The mixture of 4-chlorophenyl acetate 2 (18.5 g, 0.108 moles) and triflic anhydride (148 mL) was heated to 85 °C and stirred for 16 h. The progress of the reaction was monitored by TLC. After completion of the reaction, the reaction mixture was cooled to 0 °C and quenched with saturated NaHCO3 solution. The aqueous solution was extracted with DCM (2 × 100 mL) and washed with brine solution, the combined organic extracts were dried over anhydrous Na2SO4 and concentrated under reduced pressure to furnish 1-(5-chloro-2-hydroxyphenyl)ethanone 3 (12 g, 65%) as a white solid. 1H NMR (400 MHz, CDCl3): δ 12.13 (s, 1H), 7.68 (d, 1H, J = 3.2 Hz), 7.41 (dd, 1H, J = 9.2 Hz, 2.4 Hz), 6.94 (d, 1H, J = 9.6 Hz); Mass: m/z = 169 [M - H]+

Preparation of 4-chloro-2-(1-(2-(2,4,6-trichlorophenyl) hydrazono) ethyl) phenol (M1)

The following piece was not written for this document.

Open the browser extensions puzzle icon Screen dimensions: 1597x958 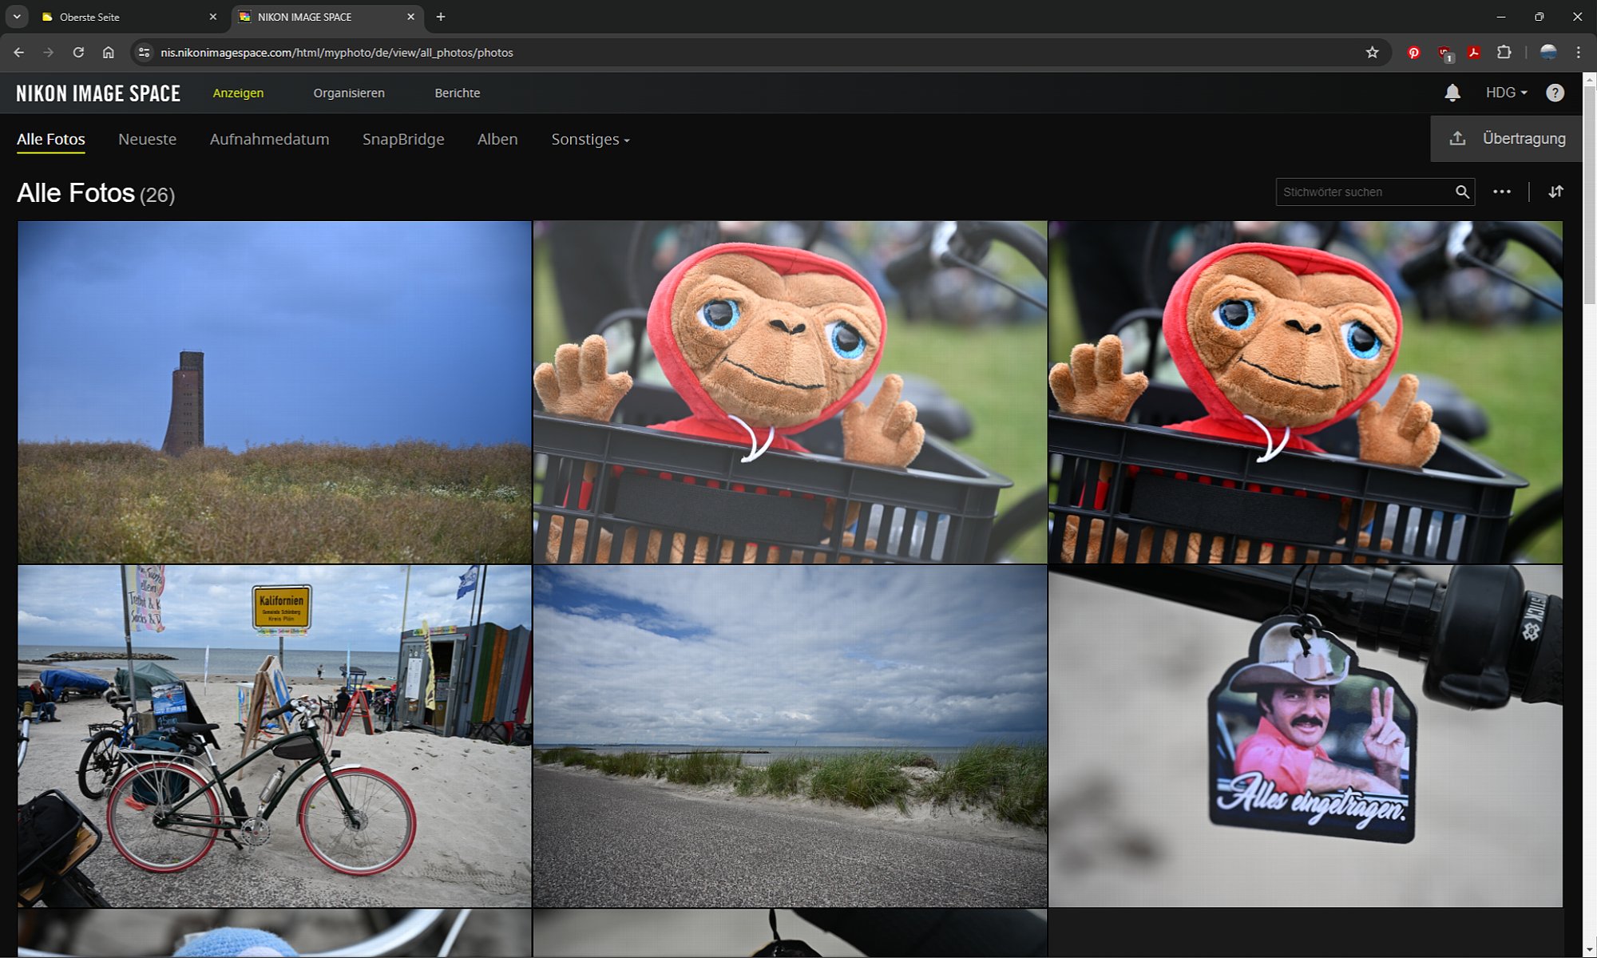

A mixture of 1-(5-chloro-2-hydroxyphenyl) ethanone (3) (12 g, 0.0703 moles), (2,4, 6-trichlorophenyl)hydrazine (16.37 g, 0.077 moles), EtOH (60 mL) and catalytic quantity of AcOH were heated to reflux temperature and stirred for 1 h. The progress of the reaction was monitored by TLC, after completion of the reaction, the reaction mixture was cooled to 0 °C and the obtained solid was filtered and washed with chilled EtOH. The compound was dried under vacuum for 1 h to furnish 4-chloro-2-(1-(2-(2,4,6 trichlorophenyl)hydrazono)ethyl)phenol (M1) (15.37 g, 60%) as an off white solid.1H NMR (400 MHz, DMSO-d6): δ 12.01 (s, 1H), 8.64 (s, 1H), 7.81 (s, 1H), 7.61 (d, 1H, J = 2.4 Hz), 7.30 (dd, 1H, J = 8.8 Hz, 2.8 Hz), 6.90 (d, 1H, J = 8.8 Hz); 13C NMR (100 MHz, DMSO-d6): δ 156.59, 150.47, 138.20,130.40, 130.05, 129.86, 129.31, 127.46, 122.85, 122.23, 118.77, 13.65; Mass: m/z = 365 [M + H]+; LCMS purity 99.6%

Cell Culture and treatment

BRIN-BD11 cells were cultured at 37 °C with 5% CO2 in RPMI media supplemented with 10% heat inactivated Fetal Bovine Serum (FBS) (Gibco, cat No: 10082-147, heat inactivated, US origin), 1 mM Sodium pyruvate, 10 μg/ml Gentamicin, 100 units/ml Penicillin and 100 μg/ml Streptomycin.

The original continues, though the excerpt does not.